Monday, 17 September 2007

Supermale ands the Dancing Puppet of Tradge

I couldn't face Ken's wedding reception this evening. Not at first. I turned up at the venue round the back of Waterloo in my dark suit, but couldn't see him there so walked out again. I haven't been good with other people's weddings for a few years now. I hadn't been to the service at the temple in Taplow either. I stood still outside EV for a bit, putting things out of my head and then went to see if anything was going on down by the river.


At Waterloo Bridge there were things in the distance and people up lamp-posts. But nothing was moving. What was about to happen would often halt, it transpired, and I don't know if this was because things were breaking down or blowing up, or because people were in the way, or because they'd lost the music or simply because someone had decided that it was better if, occasionally, everything halted. But after the first three seconds of about twenty different tracks the false starts stopped and things got moving. And most of these things had people inside.

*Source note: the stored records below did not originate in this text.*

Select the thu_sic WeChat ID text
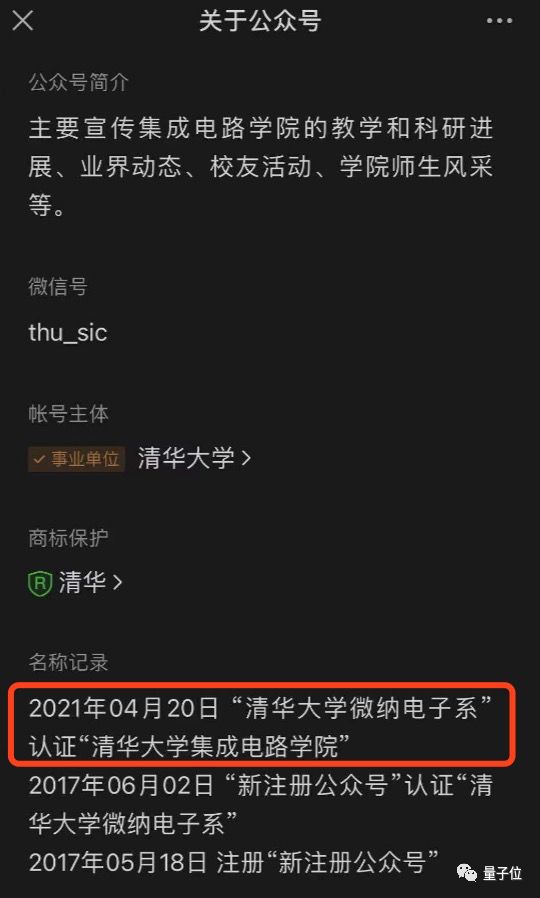 pos(68,333)
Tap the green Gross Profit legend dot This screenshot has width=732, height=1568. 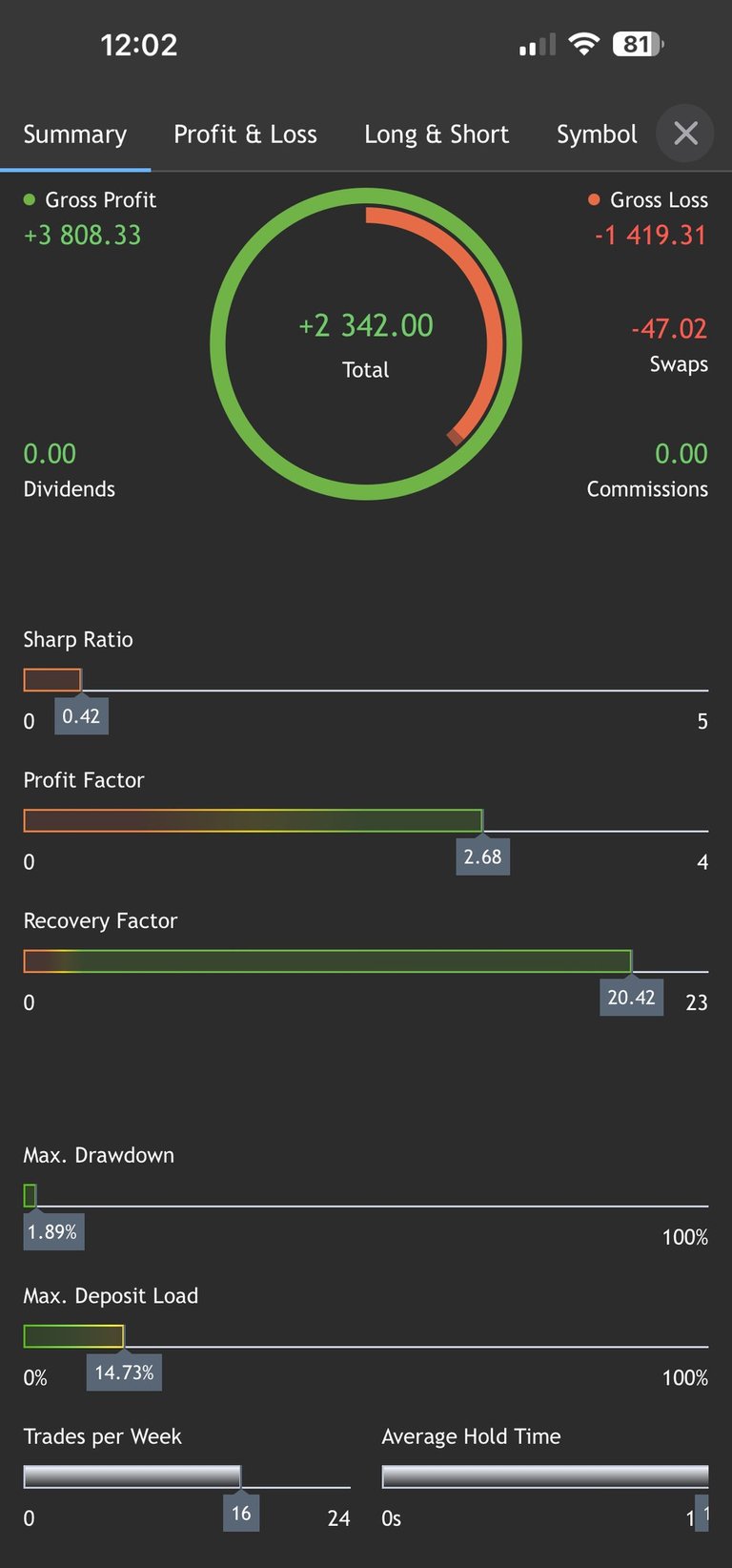[30, 200]
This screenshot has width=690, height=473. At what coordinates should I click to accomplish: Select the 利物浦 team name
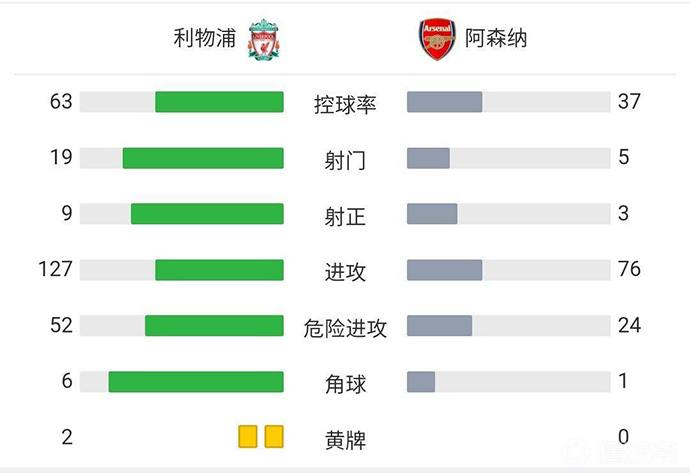click(x=204, y=39)
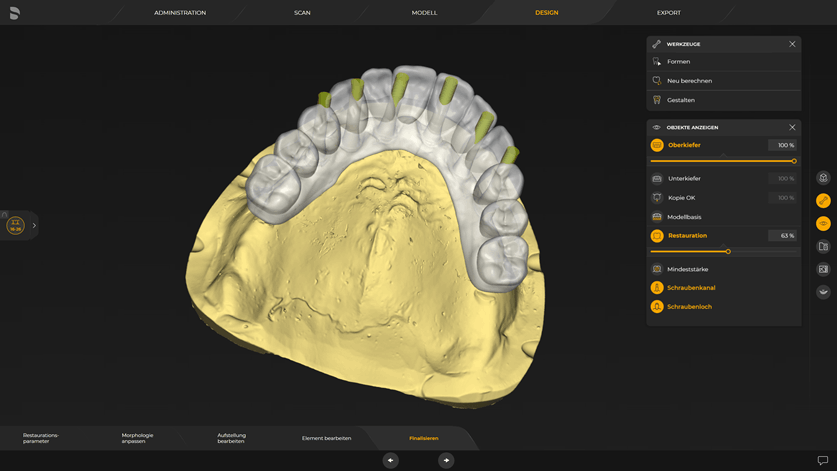
Task: Open the tools wrench icon in sidebar
Action: pyautogui.click(x=823, y=201)

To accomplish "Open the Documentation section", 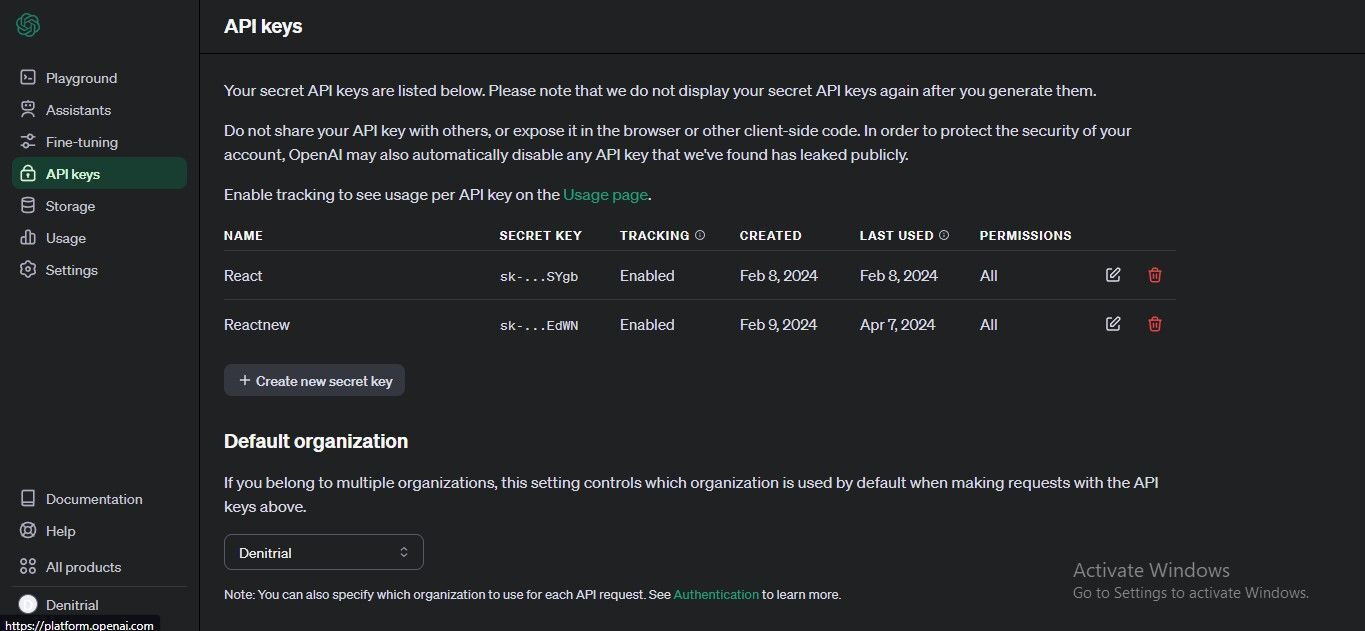I will click(93, 498).
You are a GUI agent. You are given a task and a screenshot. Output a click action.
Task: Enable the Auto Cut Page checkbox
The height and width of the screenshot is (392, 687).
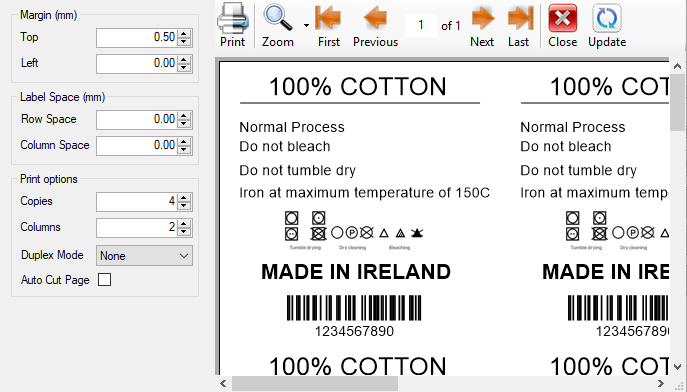(x=104, y=279)
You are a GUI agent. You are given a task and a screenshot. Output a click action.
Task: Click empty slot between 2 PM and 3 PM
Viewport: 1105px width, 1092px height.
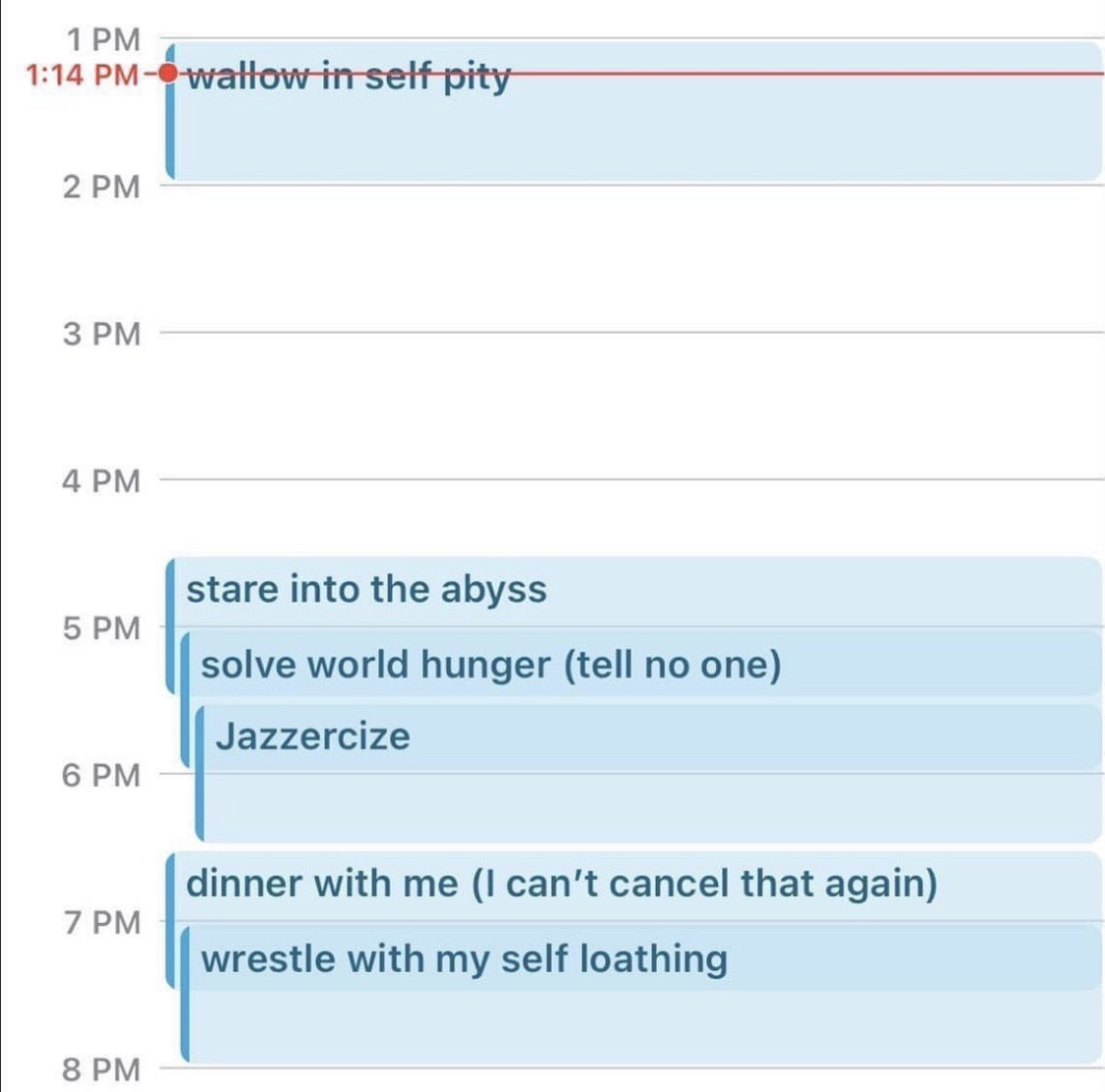629,258
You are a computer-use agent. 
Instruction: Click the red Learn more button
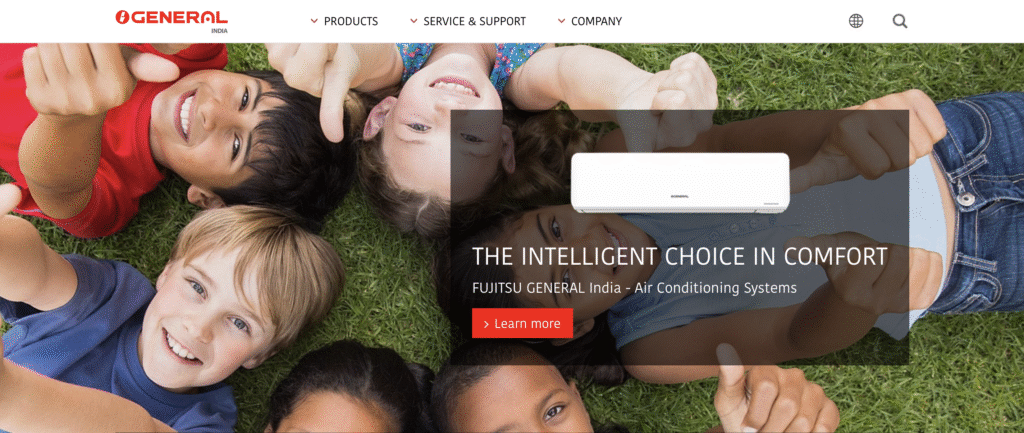522,323
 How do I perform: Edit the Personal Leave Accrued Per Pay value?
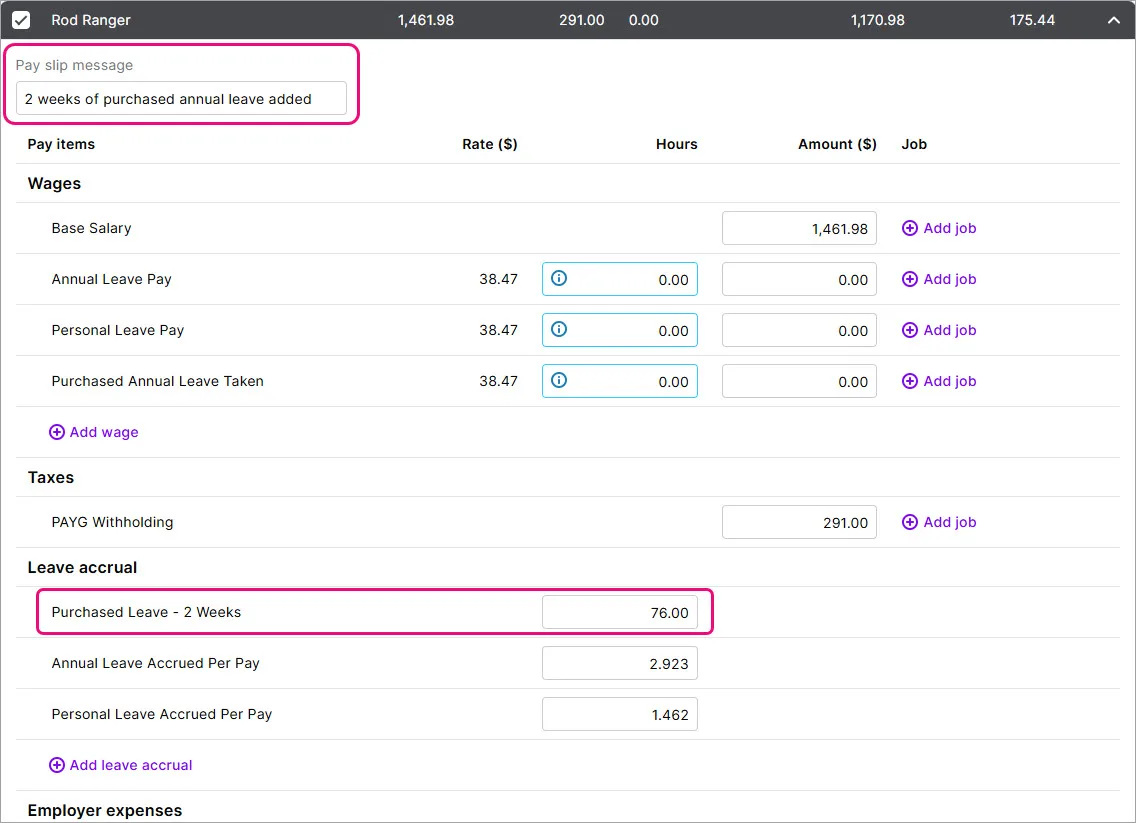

The Bolivians were the first to pass. Then Donna Summer's "I Feel Love" sounded and teetering puppets of King, Queen and Caesar bore down on us, frowning but friendly with big, flat hands flapping, patting, petting, all that. I followed them down the hill to the viaduct at Butler's Wharf. A lot of people were dancing now and at the brow of the hill you could see smoke.


Ken is a Buddhist. We'd won medals for acting in Kuwait and when we'd go fishing in the Gulf he would always whisper to his catch before releasing it. And whenever an insect appeared in our room he would always trap it under a glass and then let it go, but only after he'd kept it there for twenty-four hours, during which he might whisper to it. And whenever he chanted it sounded like the washing machine downstairs. We bumped into each other again in the street last month, just outside the Dungeons. I hadn't seen him in four years. A fire alarm had gone off and I was dressed as a corpse. "Simon!" he said, and we hugged, "You're looking well."


Someone blue was sweeping the road now with a maritime flare to prepare the way for an elephant made of pink light. I've never been to a carnival before. These are details. Chiefly of course the parade was made up of dancers - or rather people dancing - every age and shape of person adorned and bared and providing their own light. And lanterns. And the music that we danced to we'd be dancing to every day if people hadn't got so bloody excited about Britpop. And a very good and very loud argument was being made for the Thames as a conduit for all countries that had ever displayed a talent for making something out of paper and mirrors.


A cyclist passed dangling lampshades and behind him... Luke! Dressed as a cherub, riding a bike, with two doves perched on his wrists: "Simon! I'm freezing! Do you know where this ends?" Then the final phoneix ducked to get under the viaduct, scraped its beak, and the fireworks started. Along the South Bank and along the Embankment and along every bridge we all watched. And I watched, thinking myself the only one there on their own, as I always do at these things. And I thought "This is great." And it was. I went back to EV and I found Ken this time. He was sitting outside beside his bride, Yuki: "Simon! Y-..." He was smiling so much that he could hardly speak. So we shook hands. For quite a while.


I was part of the festivities yesterday. Sofas were laid along the apex of Southwark Bridge and I sat in a hairnet and yakuza blue suit clutching a bunch of daisies and a yellow copy of Alfred Jarry's "The Supermale", glancing at my watch for eight hours. It was packed. I left no trace. Just a tiny slick of spirit gum in the apple-bobbing barrel. But what they did tonight was much better.